*TASK TO CARRY OUT:* Should a line in the entries below contain "computer", return that line.

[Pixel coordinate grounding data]
____________________

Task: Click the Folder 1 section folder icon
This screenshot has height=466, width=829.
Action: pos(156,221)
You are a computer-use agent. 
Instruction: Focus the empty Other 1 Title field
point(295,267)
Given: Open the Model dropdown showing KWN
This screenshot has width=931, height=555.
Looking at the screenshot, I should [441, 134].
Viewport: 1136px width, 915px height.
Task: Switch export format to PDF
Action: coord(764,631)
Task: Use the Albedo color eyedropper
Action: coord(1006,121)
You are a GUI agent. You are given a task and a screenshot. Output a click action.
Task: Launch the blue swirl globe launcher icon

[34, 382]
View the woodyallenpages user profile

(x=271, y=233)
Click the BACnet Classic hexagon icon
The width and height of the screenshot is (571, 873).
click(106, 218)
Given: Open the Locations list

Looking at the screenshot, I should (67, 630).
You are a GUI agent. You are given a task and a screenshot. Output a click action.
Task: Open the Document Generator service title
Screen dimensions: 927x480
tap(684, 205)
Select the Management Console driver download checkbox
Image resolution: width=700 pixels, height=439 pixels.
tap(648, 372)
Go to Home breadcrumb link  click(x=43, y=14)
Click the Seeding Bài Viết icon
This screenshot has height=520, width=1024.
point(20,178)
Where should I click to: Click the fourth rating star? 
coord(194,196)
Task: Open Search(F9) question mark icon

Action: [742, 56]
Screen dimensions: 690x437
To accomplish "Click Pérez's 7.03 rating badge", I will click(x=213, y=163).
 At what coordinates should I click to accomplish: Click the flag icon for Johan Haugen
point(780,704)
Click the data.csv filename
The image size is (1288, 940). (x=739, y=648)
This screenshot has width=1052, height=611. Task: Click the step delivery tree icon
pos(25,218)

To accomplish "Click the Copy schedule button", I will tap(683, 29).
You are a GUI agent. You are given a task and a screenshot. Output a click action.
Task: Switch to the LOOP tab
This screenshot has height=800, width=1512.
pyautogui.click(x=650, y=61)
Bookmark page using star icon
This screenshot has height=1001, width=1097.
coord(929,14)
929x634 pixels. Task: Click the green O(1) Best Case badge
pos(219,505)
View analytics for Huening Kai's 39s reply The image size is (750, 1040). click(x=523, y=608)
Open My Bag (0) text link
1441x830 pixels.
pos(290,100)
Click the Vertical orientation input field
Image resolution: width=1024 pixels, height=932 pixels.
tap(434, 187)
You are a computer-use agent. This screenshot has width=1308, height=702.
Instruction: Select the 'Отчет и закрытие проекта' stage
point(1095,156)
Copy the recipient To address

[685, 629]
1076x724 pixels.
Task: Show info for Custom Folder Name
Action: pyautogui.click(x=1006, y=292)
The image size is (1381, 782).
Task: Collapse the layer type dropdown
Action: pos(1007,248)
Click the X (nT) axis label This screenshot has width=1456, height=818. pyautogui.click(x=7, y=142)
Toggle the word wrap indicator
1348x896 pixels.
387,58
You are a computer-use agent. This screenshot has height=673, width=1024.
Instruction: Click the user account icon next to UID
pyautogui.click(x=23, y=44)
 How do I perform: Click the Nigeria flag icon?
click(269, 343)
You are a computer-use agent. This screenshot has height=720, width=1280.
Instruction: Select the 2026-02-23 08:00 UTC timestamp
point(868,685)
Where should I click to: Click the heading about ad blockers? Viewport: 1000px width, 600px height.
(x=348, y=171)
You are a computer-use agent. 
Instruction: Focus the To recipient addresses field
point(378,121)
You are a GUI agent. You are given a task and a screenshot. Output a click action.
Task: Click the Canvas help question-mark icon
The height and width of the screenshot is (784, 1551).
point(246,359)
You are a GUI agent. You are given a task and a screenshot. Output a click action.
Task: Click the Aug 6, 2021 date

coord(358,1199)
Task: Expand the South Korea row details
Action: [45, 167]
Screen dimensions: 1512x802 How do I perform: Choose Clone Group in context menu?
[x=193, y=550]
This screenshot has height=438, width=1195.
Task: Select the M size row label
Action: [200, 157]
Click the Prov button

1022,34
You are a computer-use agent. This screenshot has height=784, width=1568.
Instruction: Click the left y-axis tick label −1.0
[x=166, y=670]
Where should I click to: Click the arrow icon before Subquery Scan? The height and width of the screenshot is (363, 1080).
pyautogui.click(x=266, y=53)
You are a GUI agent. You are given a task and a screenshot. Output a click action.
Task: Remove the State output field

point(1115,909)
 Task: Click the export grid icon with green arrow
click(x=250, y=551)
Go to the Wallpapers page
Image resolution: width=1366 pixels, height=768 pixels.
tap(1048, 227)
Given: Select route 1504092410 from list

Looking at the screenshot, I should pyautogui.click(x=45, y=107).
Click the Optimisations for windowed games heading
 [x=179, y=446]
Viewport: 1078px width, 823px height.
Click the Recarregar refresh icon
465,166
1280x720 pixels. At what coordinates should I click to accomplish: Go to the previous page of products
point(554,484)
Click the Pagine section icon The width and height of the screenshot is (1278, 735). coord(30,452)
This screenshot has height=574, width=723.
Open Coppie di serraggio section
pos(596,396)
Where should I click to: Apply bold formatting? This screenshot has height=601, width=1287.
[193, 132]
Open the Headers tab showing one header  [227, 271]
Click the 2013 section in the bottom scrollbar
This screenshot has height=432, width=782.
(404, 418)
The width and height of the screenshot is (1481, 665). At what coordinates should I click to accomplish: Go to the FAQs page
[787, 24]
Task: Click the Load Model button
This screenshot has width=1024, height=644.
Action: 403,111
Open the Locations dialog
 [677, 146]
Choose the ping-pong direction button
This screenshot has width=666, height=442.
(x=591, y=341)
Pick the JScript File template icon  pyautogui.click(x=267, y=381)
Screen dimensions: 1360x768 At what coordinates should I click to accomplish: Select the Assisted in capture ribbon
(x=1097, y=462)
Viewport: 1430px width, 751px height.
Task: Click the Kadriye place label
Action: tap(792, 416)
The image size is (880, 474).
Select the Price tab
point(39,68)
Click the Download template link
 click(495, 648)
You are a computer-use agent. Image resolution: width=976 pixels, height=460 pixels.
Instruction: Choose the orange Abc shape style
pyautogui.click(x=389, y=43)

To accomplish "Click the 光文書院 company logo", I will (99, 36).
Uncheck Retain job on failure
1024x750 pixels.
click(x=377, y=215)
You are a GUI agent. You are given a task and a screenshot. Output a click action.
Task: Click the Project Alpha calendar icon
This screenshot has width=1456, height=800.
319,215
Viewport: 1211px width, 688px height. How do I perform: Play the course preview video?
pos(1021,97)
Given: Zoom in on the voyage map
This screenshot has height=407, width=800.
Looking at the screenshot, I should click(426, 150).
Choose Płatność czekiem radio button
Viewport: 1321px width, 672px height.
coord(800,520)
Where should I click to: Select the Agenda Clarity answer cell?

____________________

*ANSWER BELOW:*
You are a computer-use agent. 
You are a computer-use agent. This screenshot has width=1308, height=702.
You are a computer-use agent. This screenshot has height=673, width=1024.
You are a computer-use agent. This screenshot has height=720, width=1280.
You are a computer-use agent. 
You are a computer-use agent. This screenshot has height=784, width=1568.
You are a computer-use agent. Image resolution: width=976 pixels, height=460 pixels.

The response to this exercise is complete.